WHAT YOU WILL DO -
Copy out each line of the data that holds the word "agent".

ENTRIES SHOWN -

____

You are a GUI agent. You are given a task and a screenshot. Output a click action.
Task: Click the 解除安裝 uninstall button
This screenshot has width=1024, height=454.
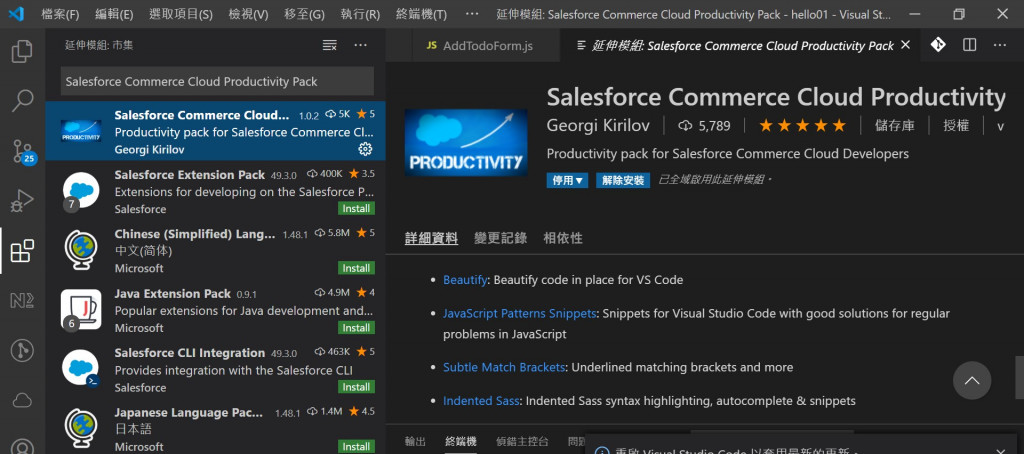pos(623,181)
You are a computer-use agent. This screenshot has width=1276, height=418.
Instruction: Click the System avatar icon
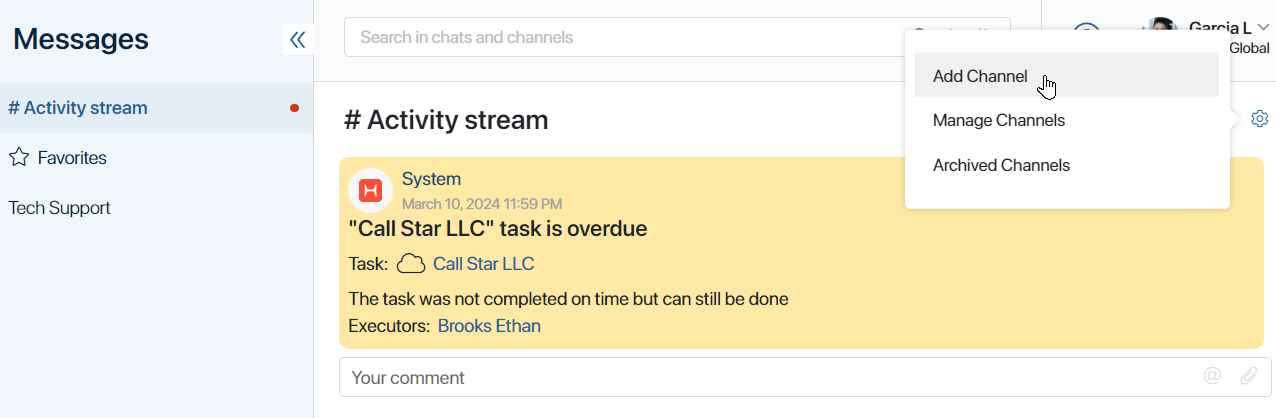click(370, 190)
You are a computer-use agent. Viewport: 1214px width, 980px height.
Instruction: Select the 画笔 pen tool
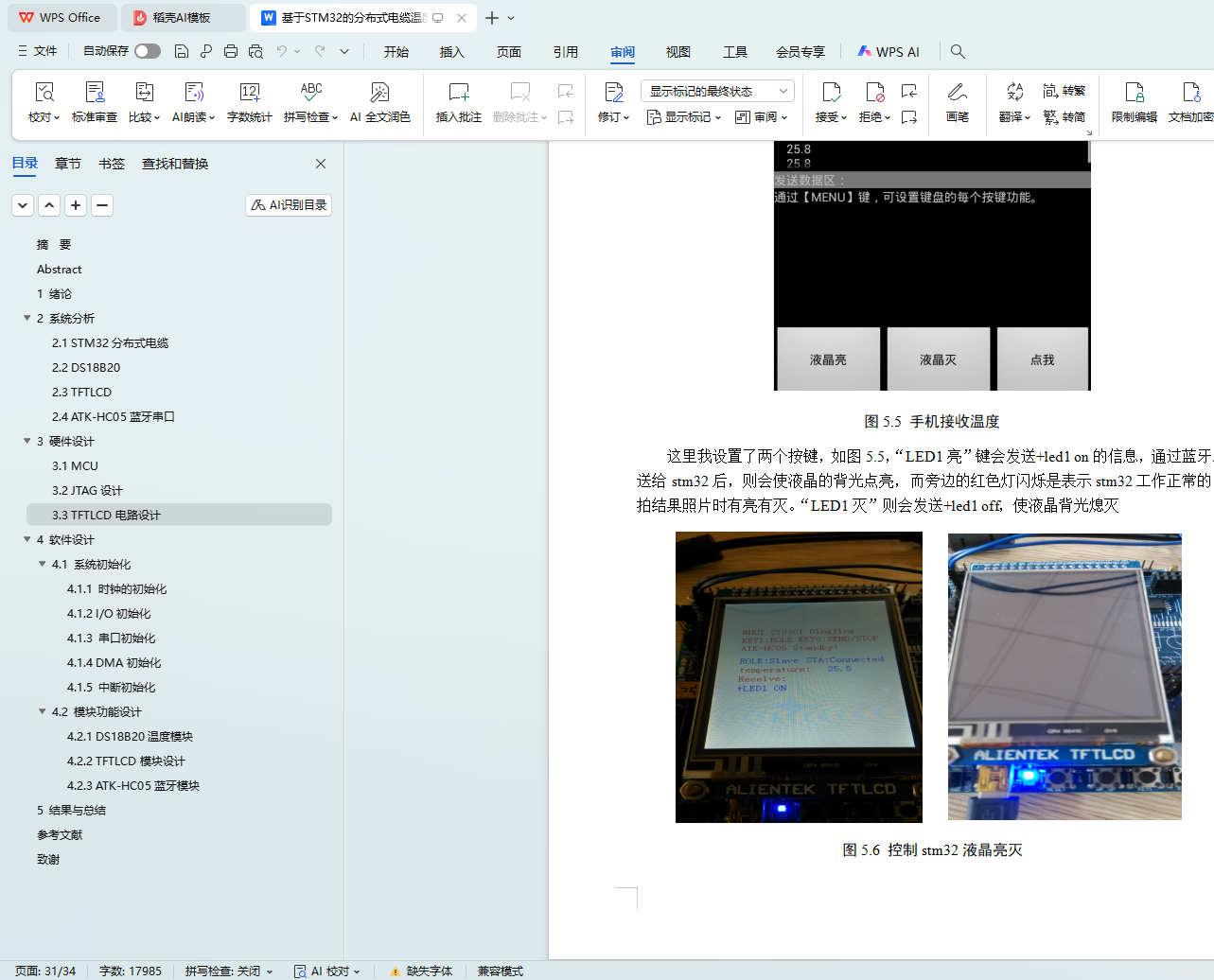point(957,102)
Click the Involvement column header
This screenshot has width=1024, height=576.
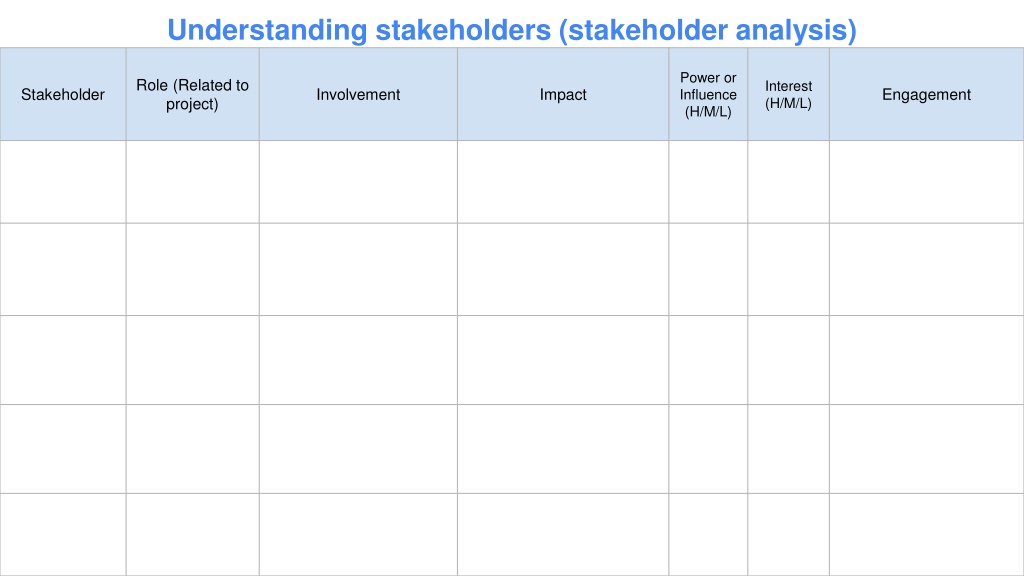[x=359, y=94]
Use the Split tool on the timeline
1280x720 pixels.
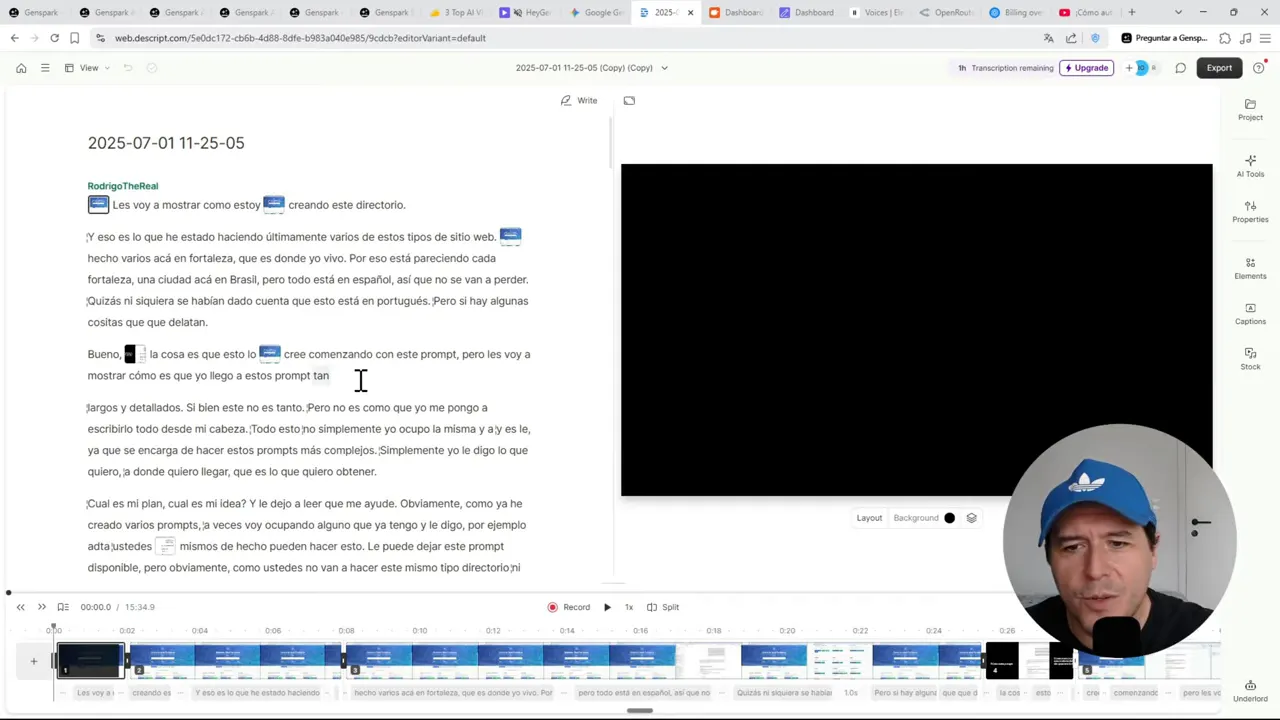(x=663, y=607)

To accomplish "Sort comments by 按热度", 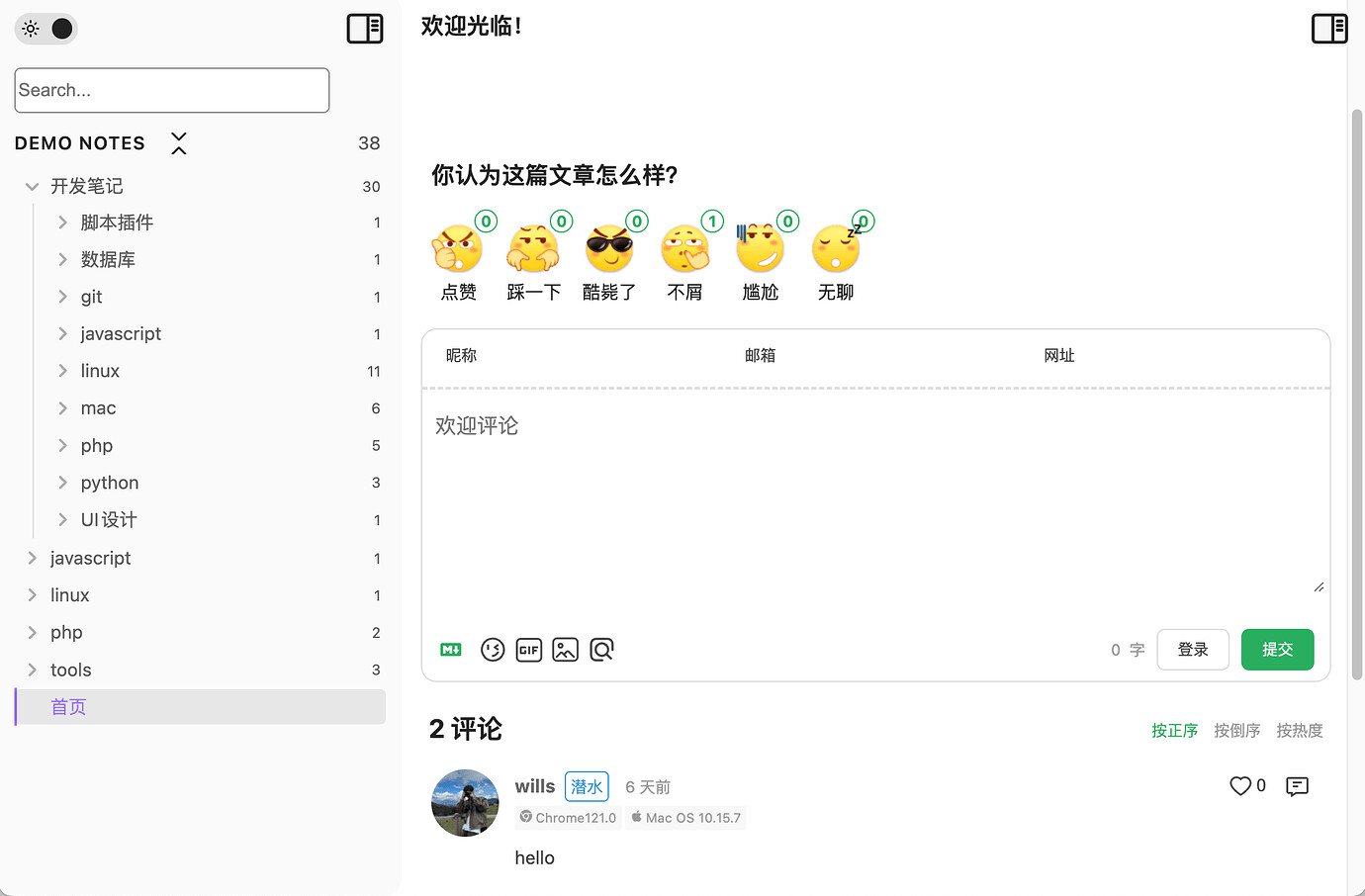I will (1299, 731).
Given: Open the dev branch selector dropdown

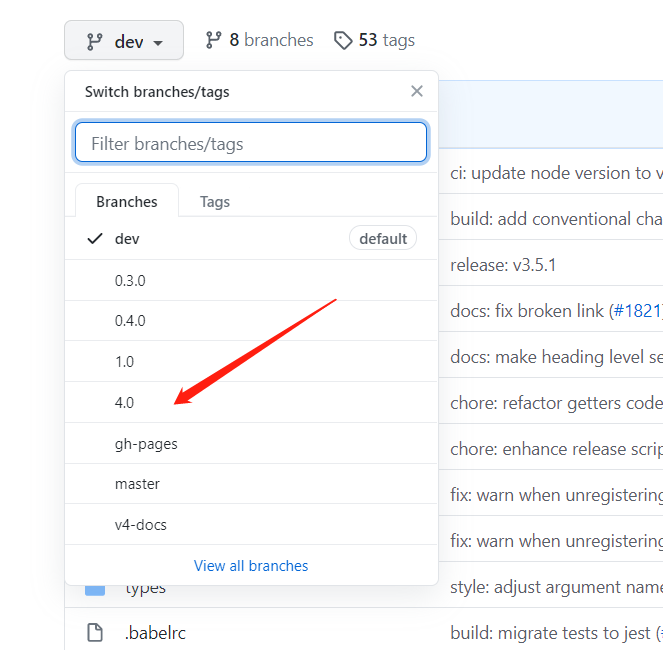Looking at the screenshot, I should [x=124, y=41].
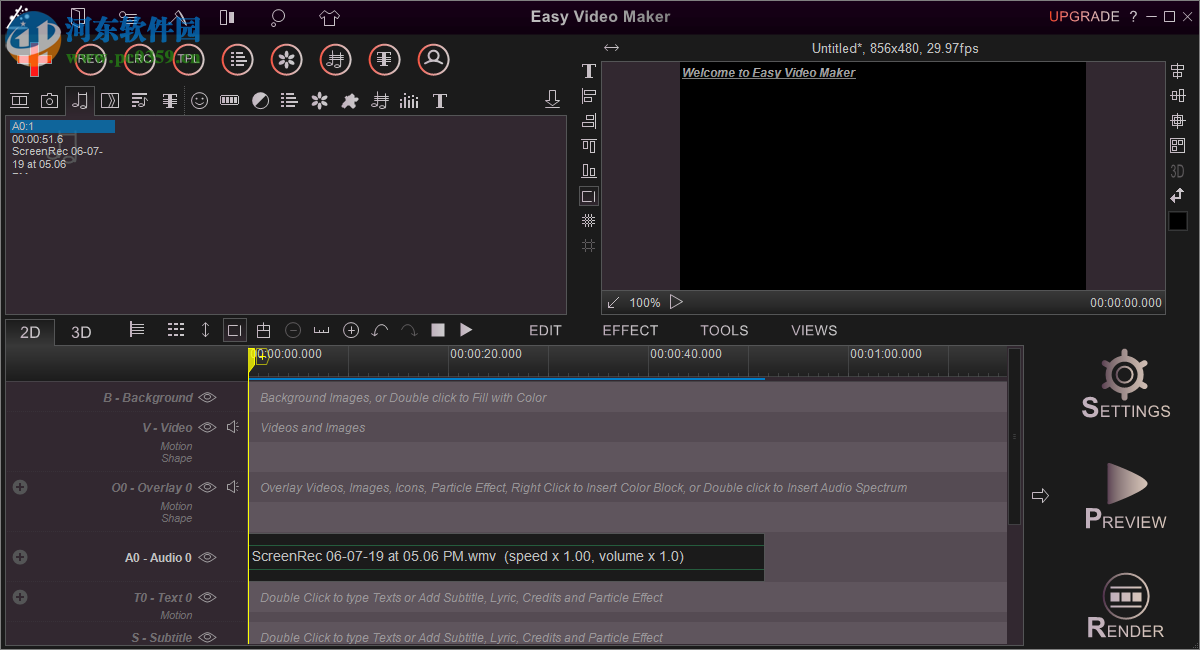Switch to the 3D timeline tab
The image size is (1200, 650).
[x=81, y=332]
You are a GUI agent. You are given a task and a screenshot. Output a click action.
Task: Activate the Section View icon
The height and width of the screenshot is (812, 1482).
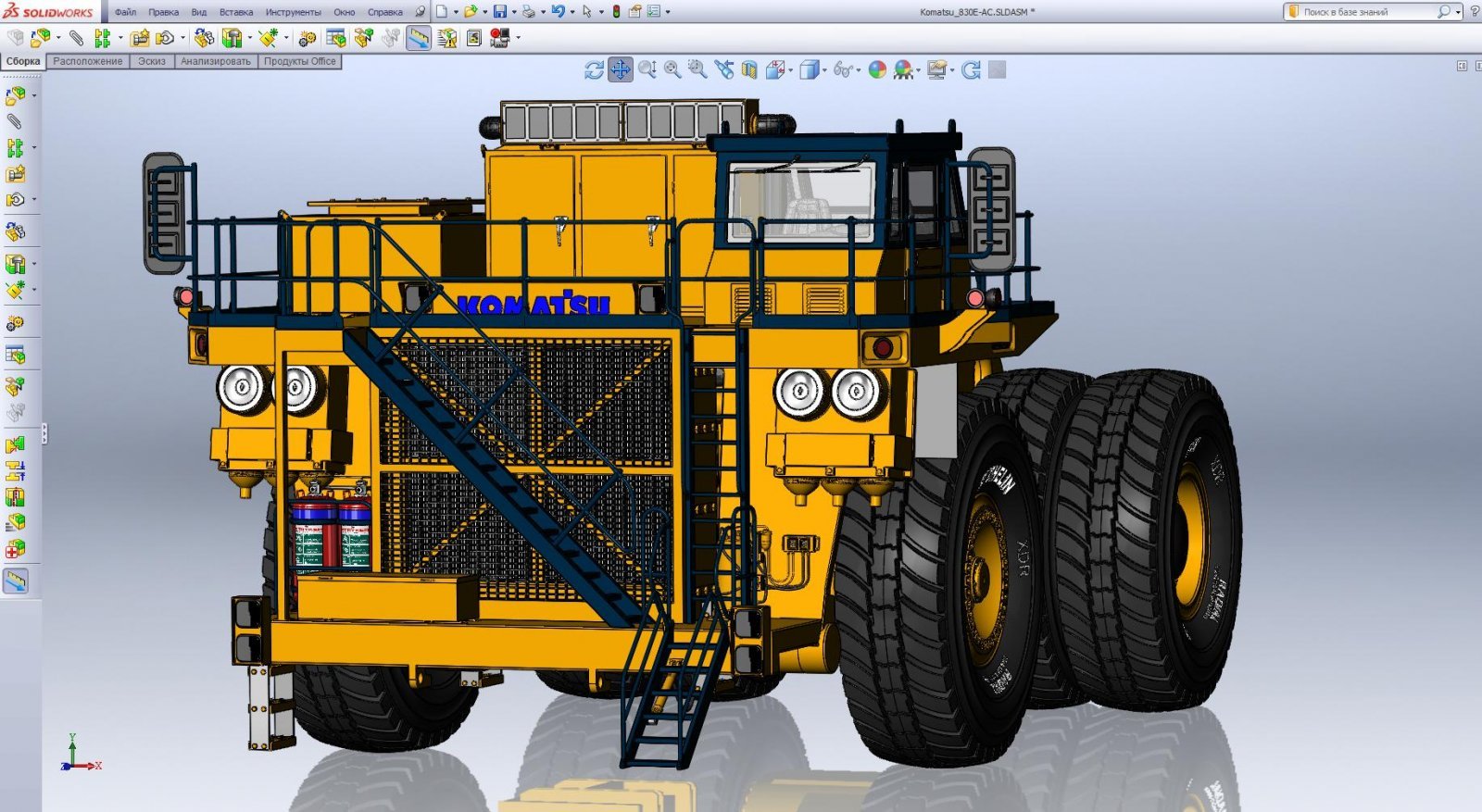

____

SOLUTION TO THIS PROBLEM -
You are a GUI agent. You are given a task and a screenshot. Output a click action.
You are a computer-use agent. This screenshot has width=1276, height=418.
You are a computer-use agent. Viewport: 1214px width, 980px height.
You are a GUI agent. You are given a task and a screenshot. Output a click action.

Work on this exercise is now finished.